Provided text:
--*--
DSI
DSI (MIPI DSI) module supports 1-lane or 2-lane DSI screens, currently supporting bandwidth configurations of 240/288/336/384/480Mbps, based on MIPI protocol version V1.1 (55x does not support Video mode).
Supported Color Output Formats
RGB565 DSItransmission order: [G3~G5R0~R4][B0~B4G0~G2]RGB888 DSItransmission order: [R0~R7][G0~G7][B0~B7]RGB565_SWAP DSItransmission order (55X not supported): [B0~B4G0~G2][G3~G5R0~R4]
DSI module can work independently, but operating through LCDC encapsulated interface can achieve optimal performance.
--*--
Task list:
**1)** Please reproduce the part of the DSI module text starting at "Supported Color Output" and ending at "achieve optimal performance.".
**2)** Answer these questions using the DSI module text:
(a) Which MIPI protocol version is the module based on?
(b) How many lanes can a DSI screen used with this module have?
(c) Operating through which interface gives the module its best performance?
**3)** Pick up the DSI module text after its last sentence and keep writing it.

The data:
--*--
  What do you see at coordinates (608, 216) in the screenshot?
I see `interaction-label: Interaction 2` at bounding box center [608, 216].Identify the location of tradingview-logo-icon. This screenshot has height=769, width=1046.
--*--
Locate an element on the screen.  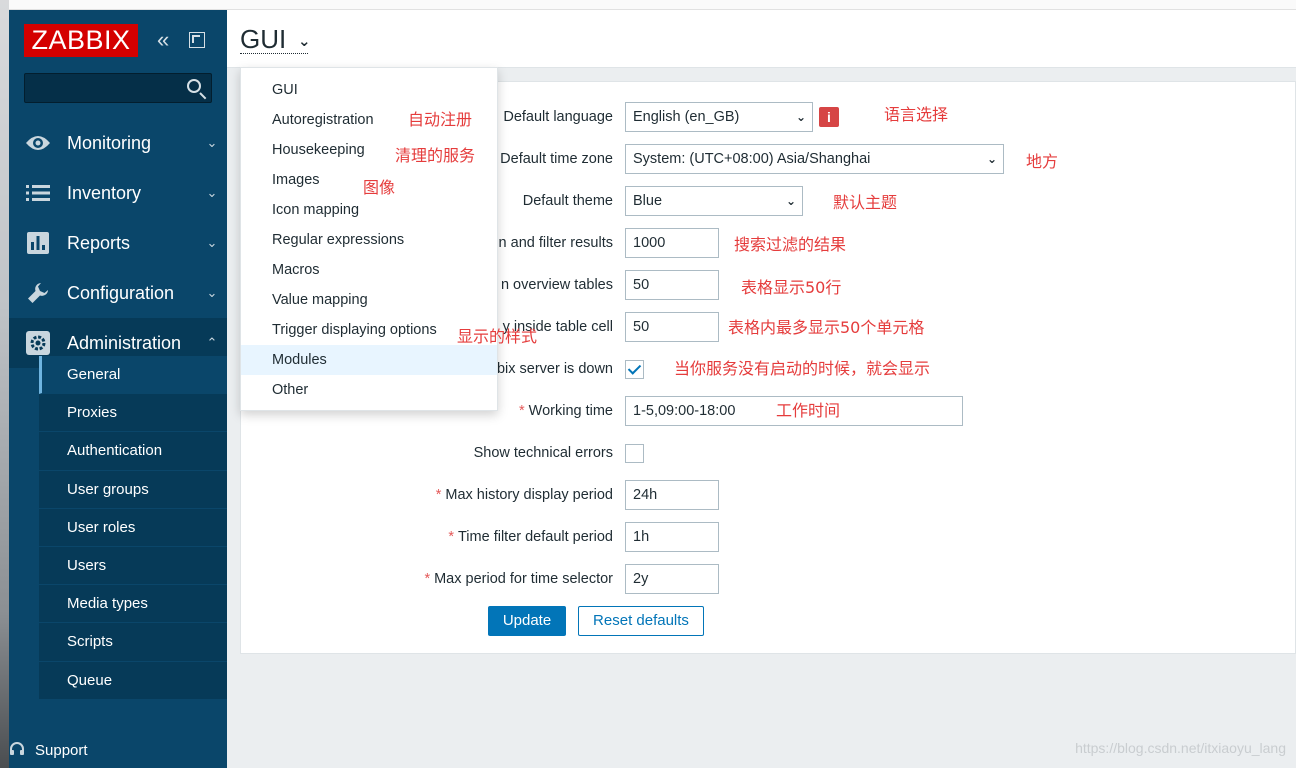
--*--
Responses by item number:
**1)**
Supported Color Output Formats
RGB565 DSItransmission order: [G3~G5R0~R4][B0~B4G0~G2]RGB888 DSItransmission order: [R0~R7][G0~G7][B0~B7]RGB565_SWAP DSItransmission order (55X not supported): [B0~B4G0~G2][G3~G5R0~R4]
DSI module can work independently, but operating through LCDC encapsulated interface can achieve optimal performance.

**2)**
(a) V1.1
(b) 1 or 2 lanes
(c) The LCDC encapsulated interface

**3)**
Note
On 55x, DSI needs multiple operations to complete the entire screen refresh, refreshing 2N lines each time (N varies depending on refresh area size), until the entire screen refresh is completed
DSI Usage Example
Open DSI screen through LCDC interface, then draw a 100x100 rectangular area to LCD:
static LCDC_HandleTypeDef hlcdc_rm69090;
/*DSI LCD configuration*/
static const LCDC_InitTypeDef lcdc_int_cfg =
{
.lcd_itf = LCDC_INTF_DSI, //LCDC output interface
.freq = DSI_FREQ_288MHZ, //DSI clk lane frequency(DDR frequency)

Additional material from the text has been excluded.